The Office of Senator Tom Udall recently announced that the UNM-Gallup branch campus has been awarded a U.S. Department of Education Upward Bound grant of nearly $1.3 million. The goal of Upward Bound Projects is to increase local high school graduation rates, college admission and degree completion.
Qualifying participants include students from low-income families or those from families in which neither parent has completed a bachelor’s degree.
Jayme McMahon, director of Student Affairs at UNM-Gallup, was instrumental in the preparation of the grant proposal and will serve as the project’s principal investigator.
“This grant offers us a great opportunity to provide fundamental support for high school participants in their preparation for college while exposing them to the many options they have when it comes to postsecondary education,” says McMahon. “Many students, particularly those from underrepresented groups, do not think they can be successful in college when in fact they just need some targeted help in learning how to navigate the higher education experience.”

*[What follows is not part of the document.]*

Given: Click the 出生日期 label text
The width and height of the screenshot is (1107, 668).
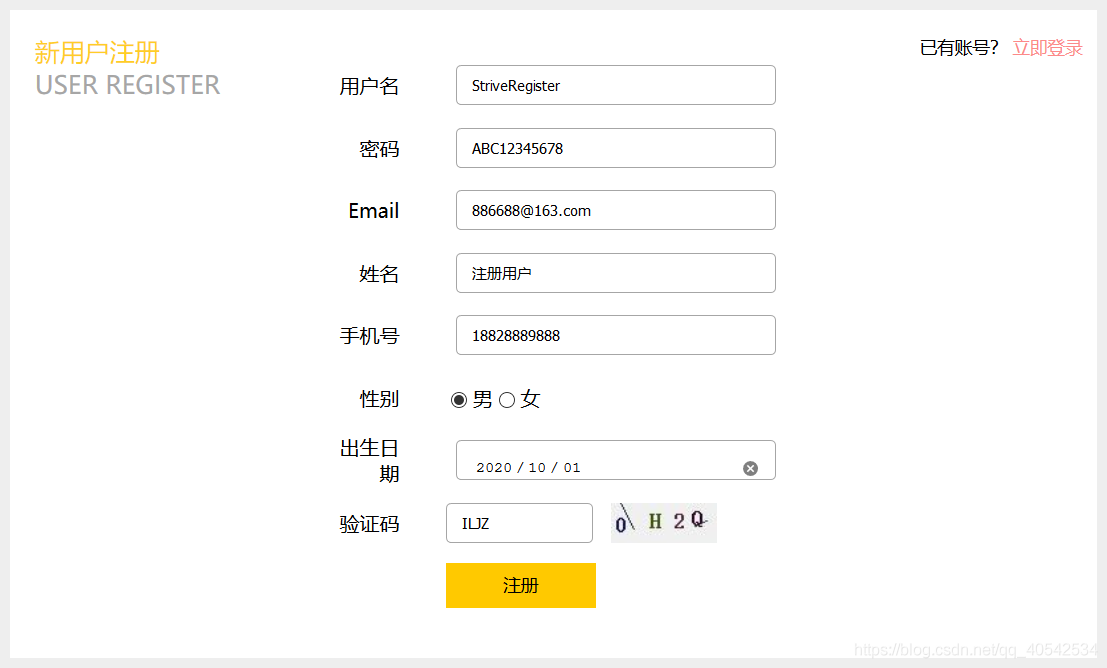Looking at the screenshot, I should coord(369,460).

The grant has been awarded at an amount of $257,500 for the first year—starting this fall, with a total award amount of $1,287,500 over five years.
Upward Bound projects provide academic support and instruction to eligible high school students in a wide range of academic subjects. Assistance is offered through tutoring, counseling, mentoring, cultural enrichment programs and services designed to improve financial and economic literacy. Services such as weekly visits to target schools, Saturday Academy sessions and summer programming are all part of the Upward Bound model.
McMahon added, “Nationally, the outcomes achieved by Upward Bound have shown that this extra support may be all students need to reach academic goals they didn’t even know were possible.”